Specifically, Ochoa denounced a change in the security code of two modules of the system used for the count.

In this regard, the councilor pointed out that the company responsible for the preliminary transmission of votes acknowledged that in the module for the dissemination of electoral results there was a variation in the “hash” (label or numeral), although it assured that the source code “had not been modified.”

The “hash,” according to Ochoa, serves to ensure that the counting system software has not been altered.

Therefore, if the “hash” changes, it means that something in the modules of the results transmission system (TREP) was modified, which may raise doubts about the reliability of the vote count.

“The irregularities that I share with you today are in addition to those that had already been found on Thursday, and every day we are finding new ones,” Ochoa emphasized to journalists at the CNE headquarters in Tegucigalpa.

In fact, Ochoa explained that the verification of the operating time of the transmission systems showed that many had been in operation for “less than six days,” and “some, even, less than five minutes.”

Therefore, he clarified, “there is no certainty that the sealed systems that remain in action are effectively those that have been used these last seven days” during the counting of the votes.

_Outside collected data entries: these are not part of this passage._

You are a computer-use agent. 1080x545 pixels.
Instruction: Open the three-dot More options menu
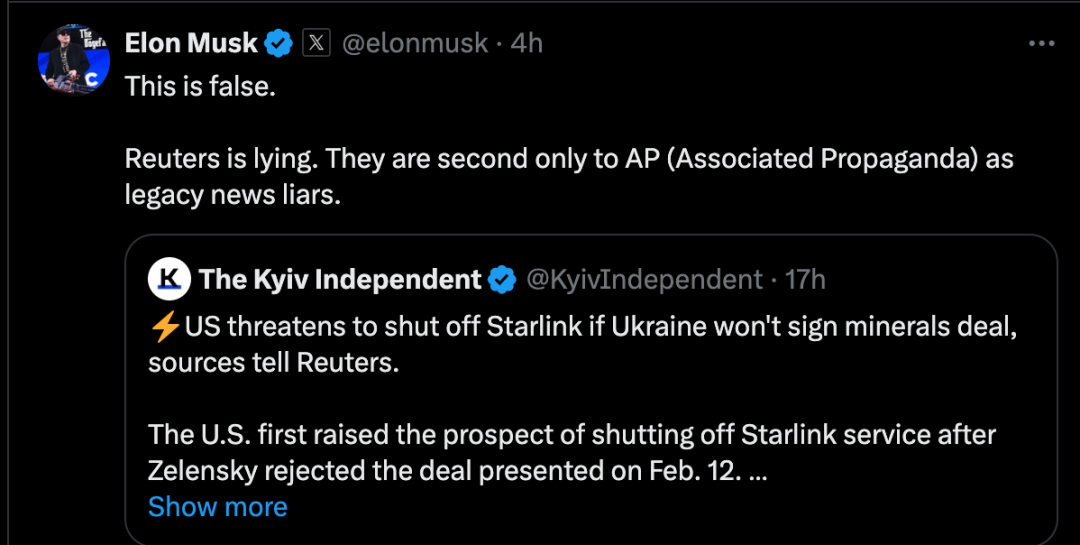(1042, 43)
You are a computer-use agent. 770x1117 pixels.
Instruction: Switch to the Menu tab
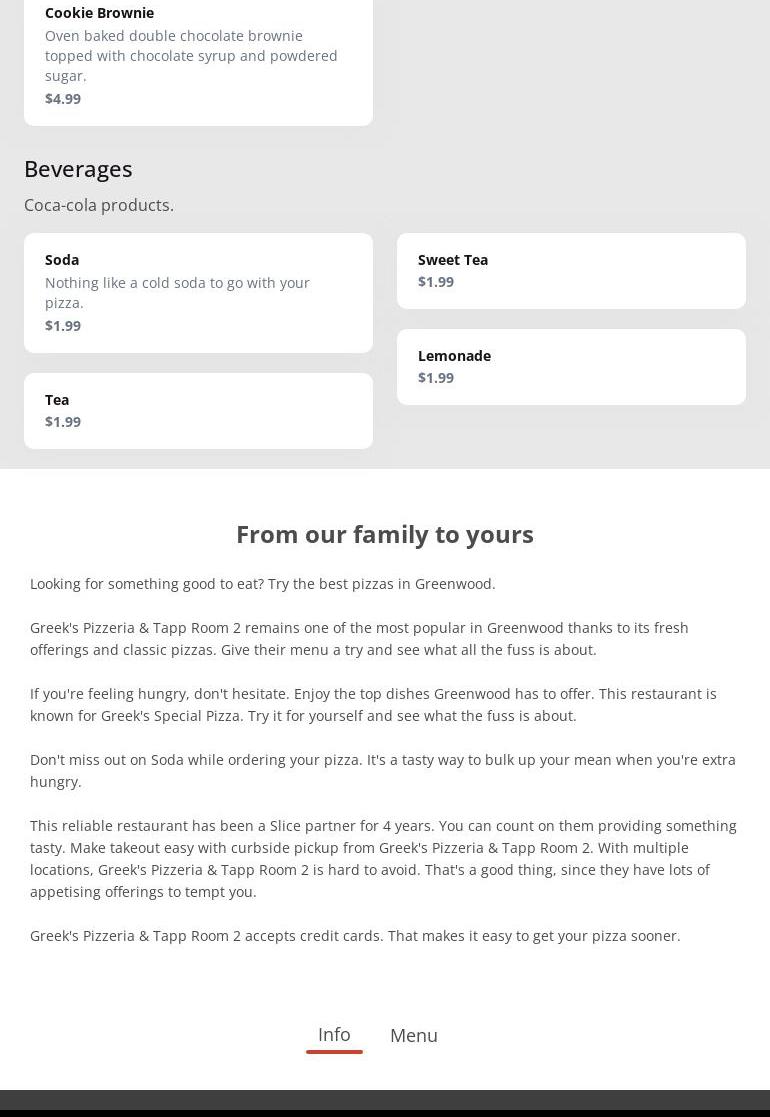point(414,1035)
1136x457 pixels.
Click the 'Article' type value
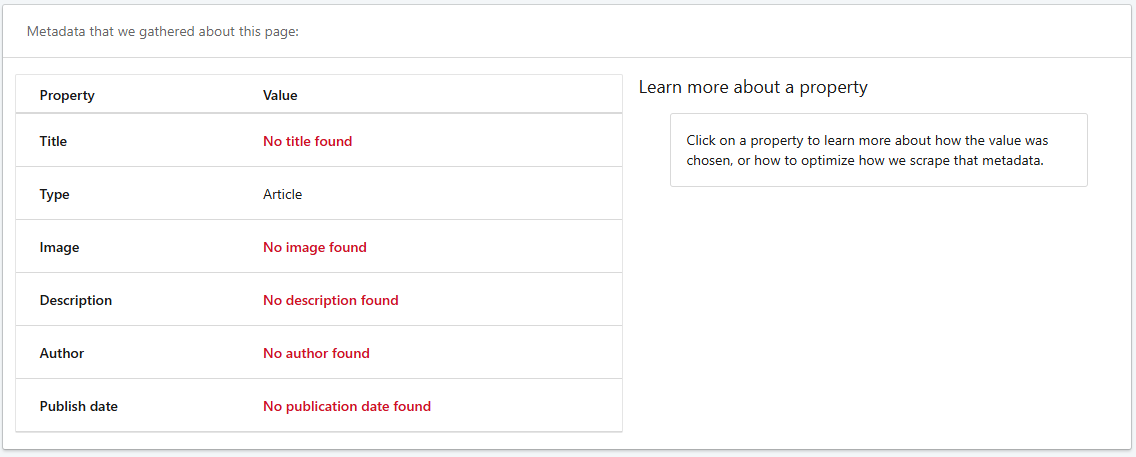click(282, 194)
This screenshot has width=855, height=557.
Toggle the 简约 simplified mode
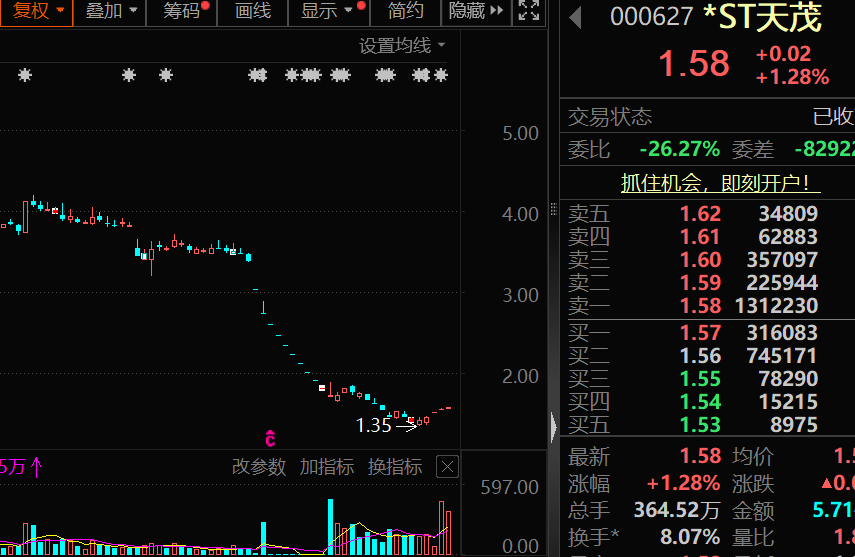click(x=405, y=12)
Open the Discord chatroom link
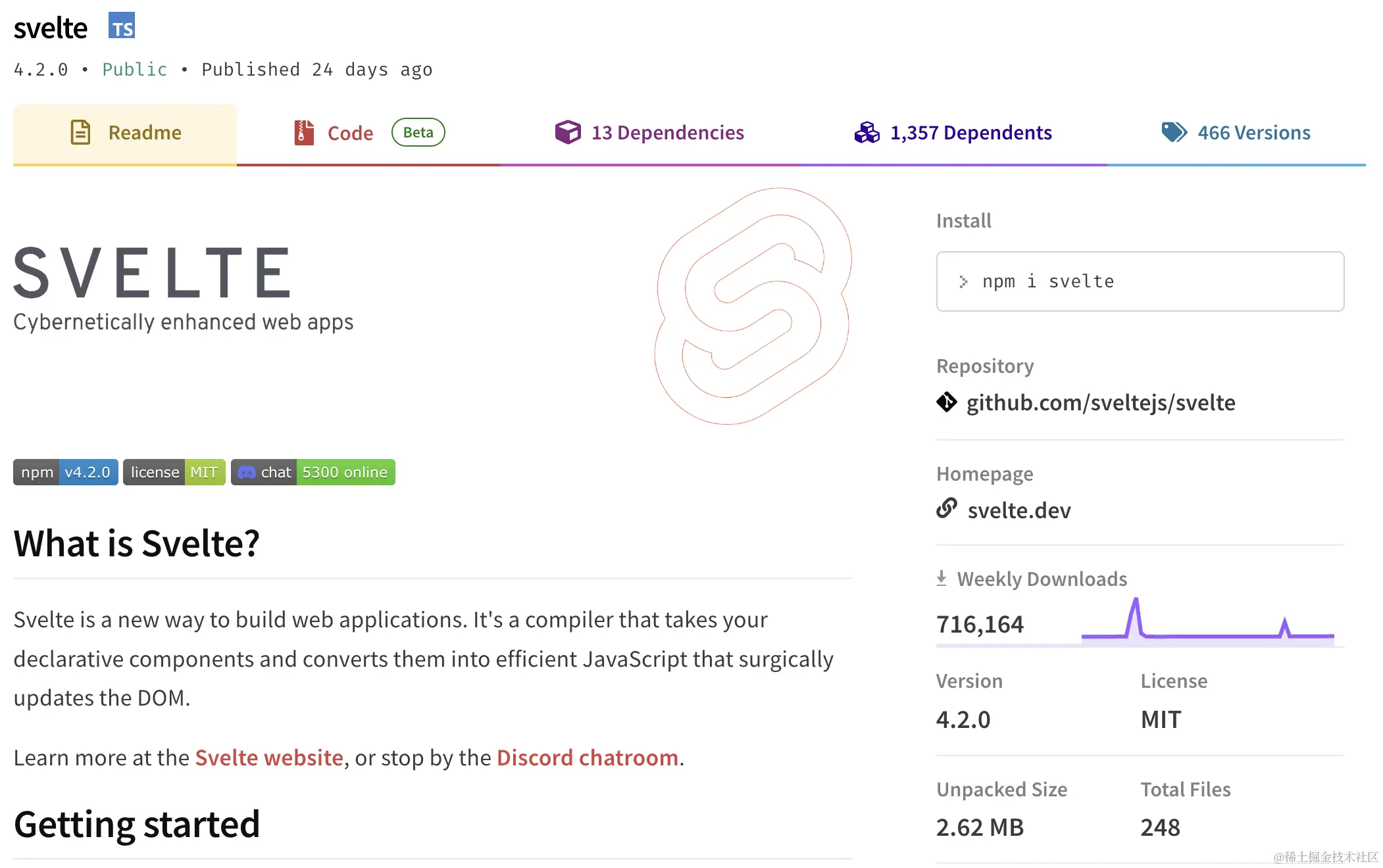The height and width of the screenshot is (868, 1383). [587, 758]
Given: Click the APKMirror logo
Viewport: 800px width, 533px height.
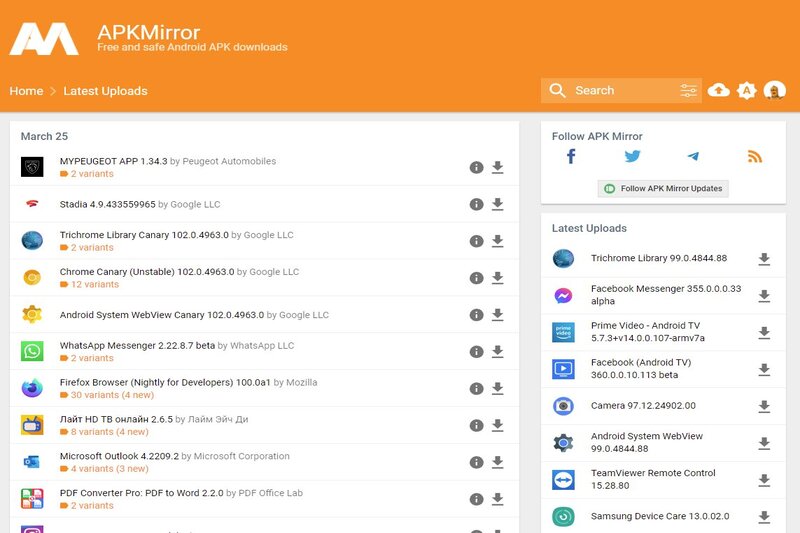Looking at the screenshot, I should (x=44, y=38).
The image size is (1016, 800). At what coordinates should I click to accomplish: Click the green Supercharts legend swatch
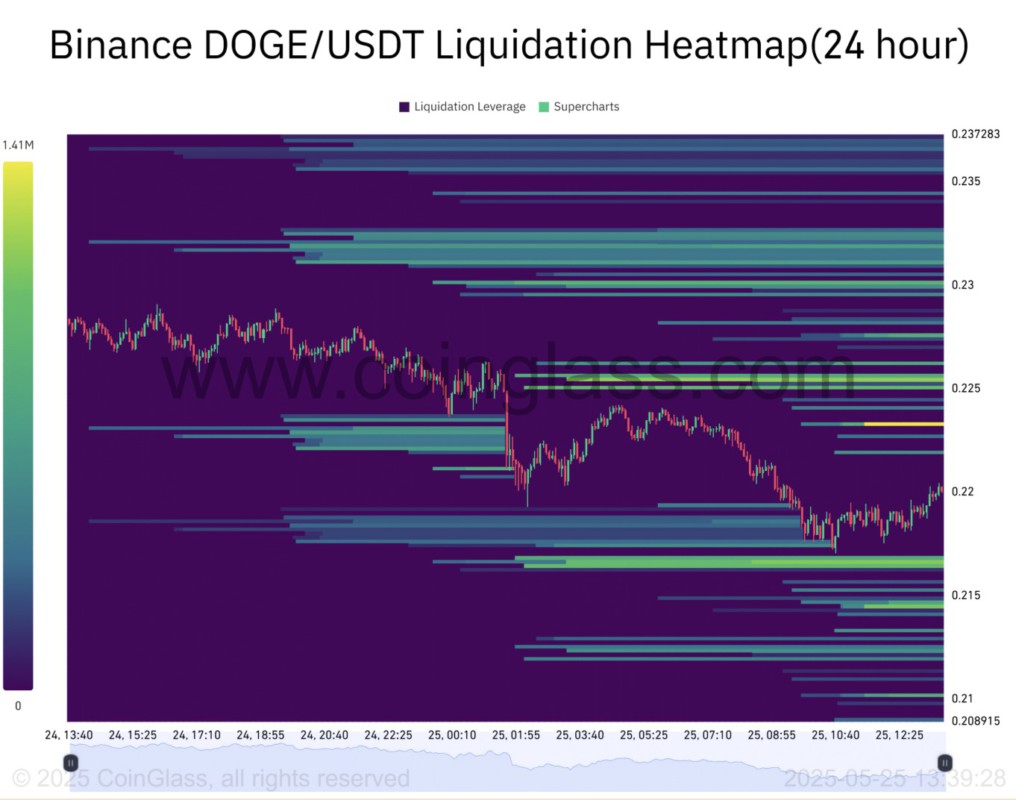tap(543, 107)
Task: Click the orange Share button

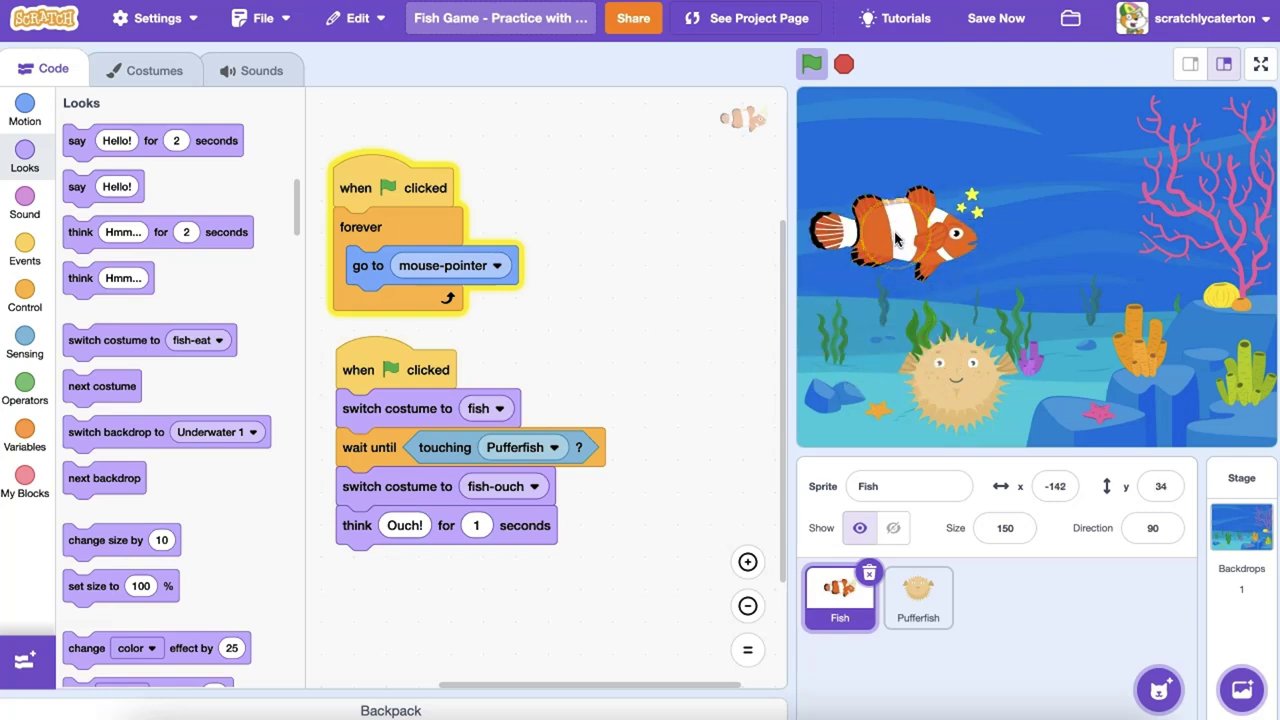Action: [633, 18]
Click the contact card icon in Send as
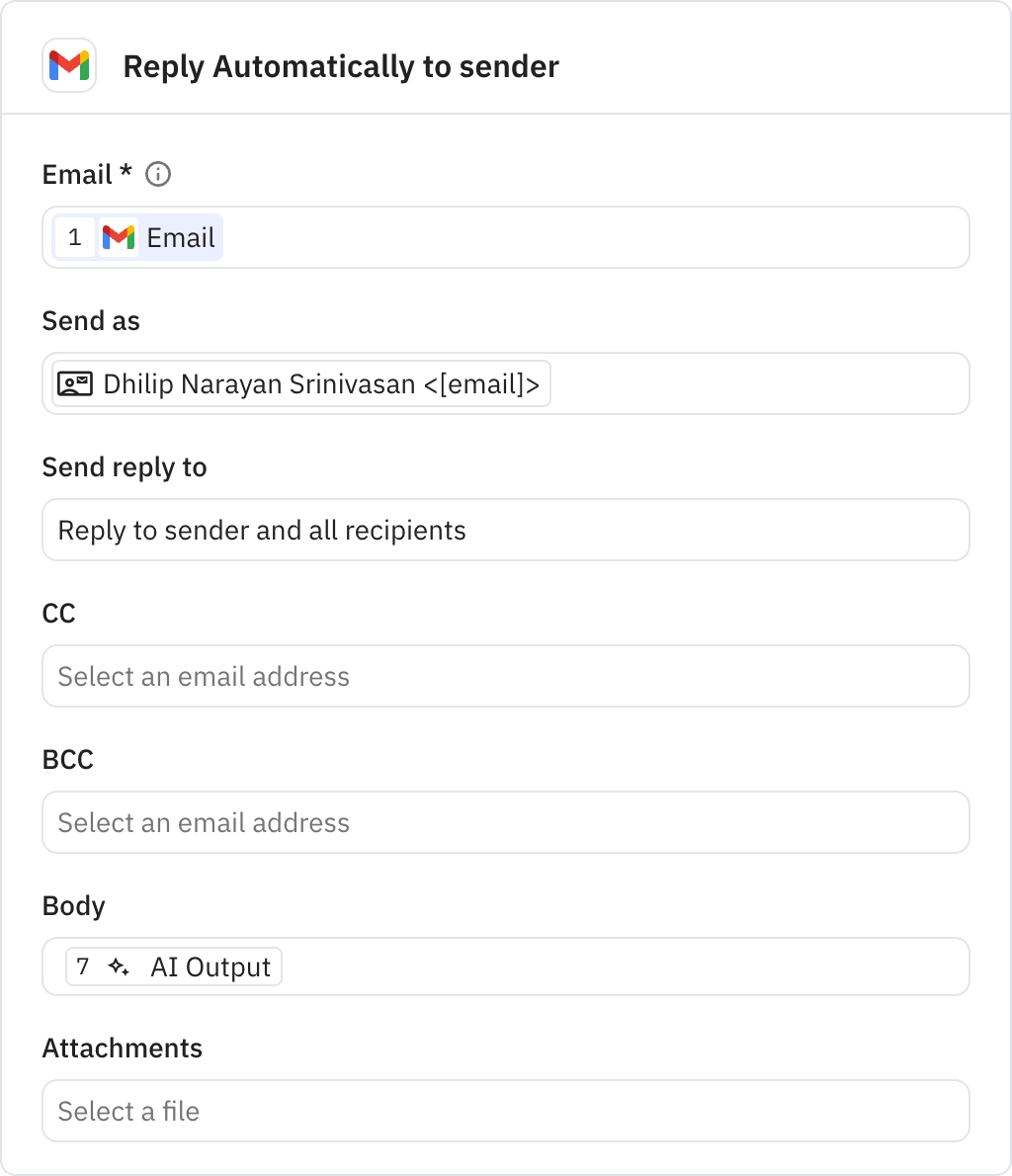Image resolution: width=1012 pixels, height=1176 pixels. (75, 383)
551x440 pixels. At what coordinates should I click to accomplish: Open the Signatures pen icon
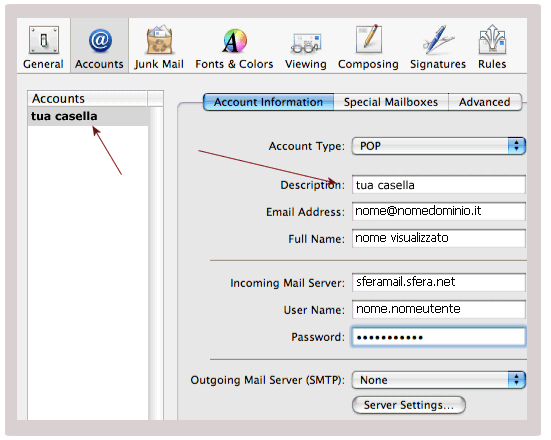438,39
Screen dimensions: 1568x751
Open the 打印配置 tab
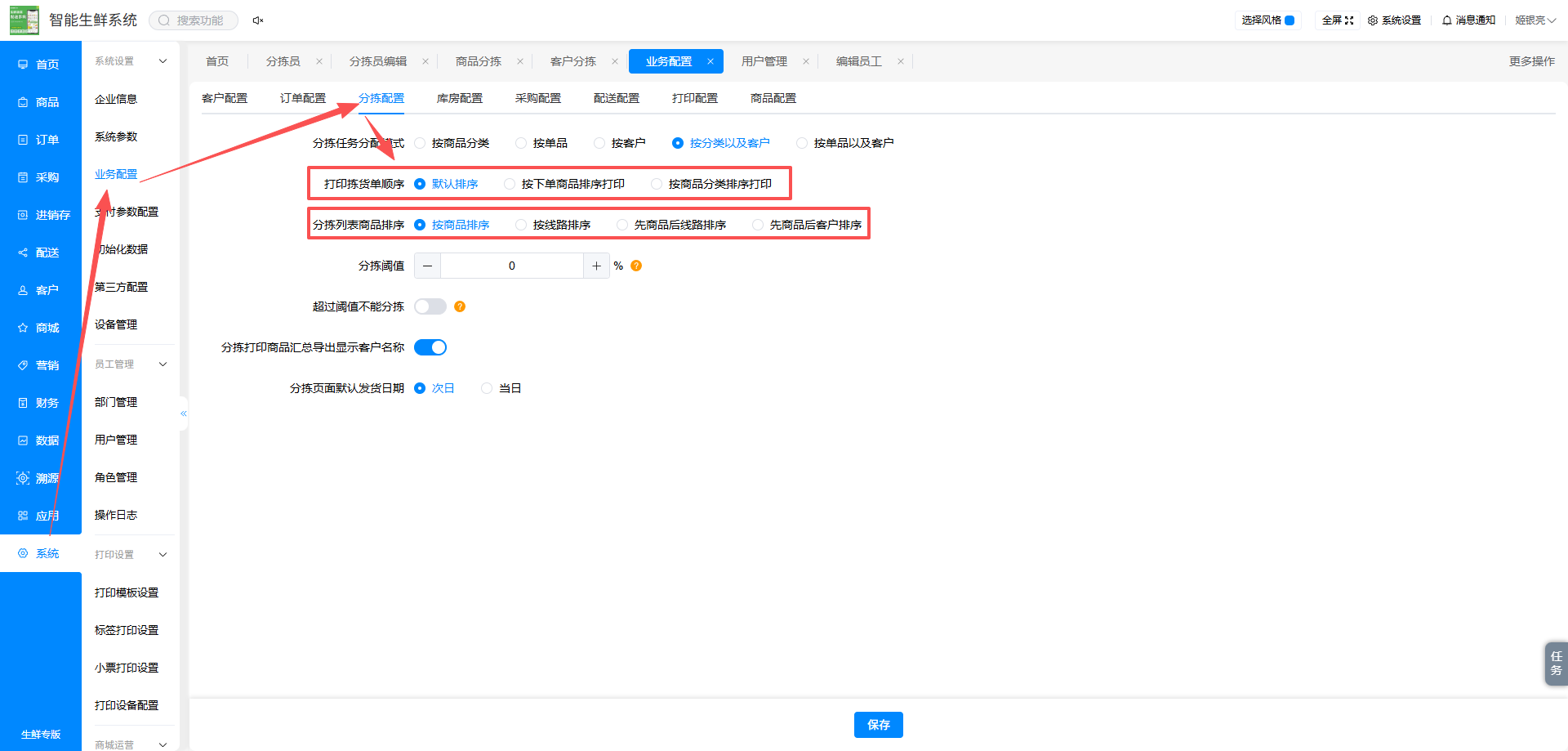(695, 98)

For Ochoa, the lack of certainty regarding the cybersecurity of the electoral process in Honduras leaves the CNE “unable to guarantee that the electoral records were processed by the same software that was identified on election day.”

This situation “compromises the validity of the results generated from these systems” and exposes the CNE “to potential administrative, civil, and criminal liabilities,” for which he proposed that the Public Ministry (Prosecutor’s Office) open an investigation in this regard.

The councilor cited Article 282 of the Electoral Law, which establishes that the software cannot be modified without the approval of the plenary, and warned that a change in the source code “without authorization from the plenary” would imply access and modifications to the already sealed system.

He also criticized the lack of transparency and the absence of updates on the results dissemination page for 36 hours, calling the process “the most manipulated and least credible elections in the country’s democratic history.”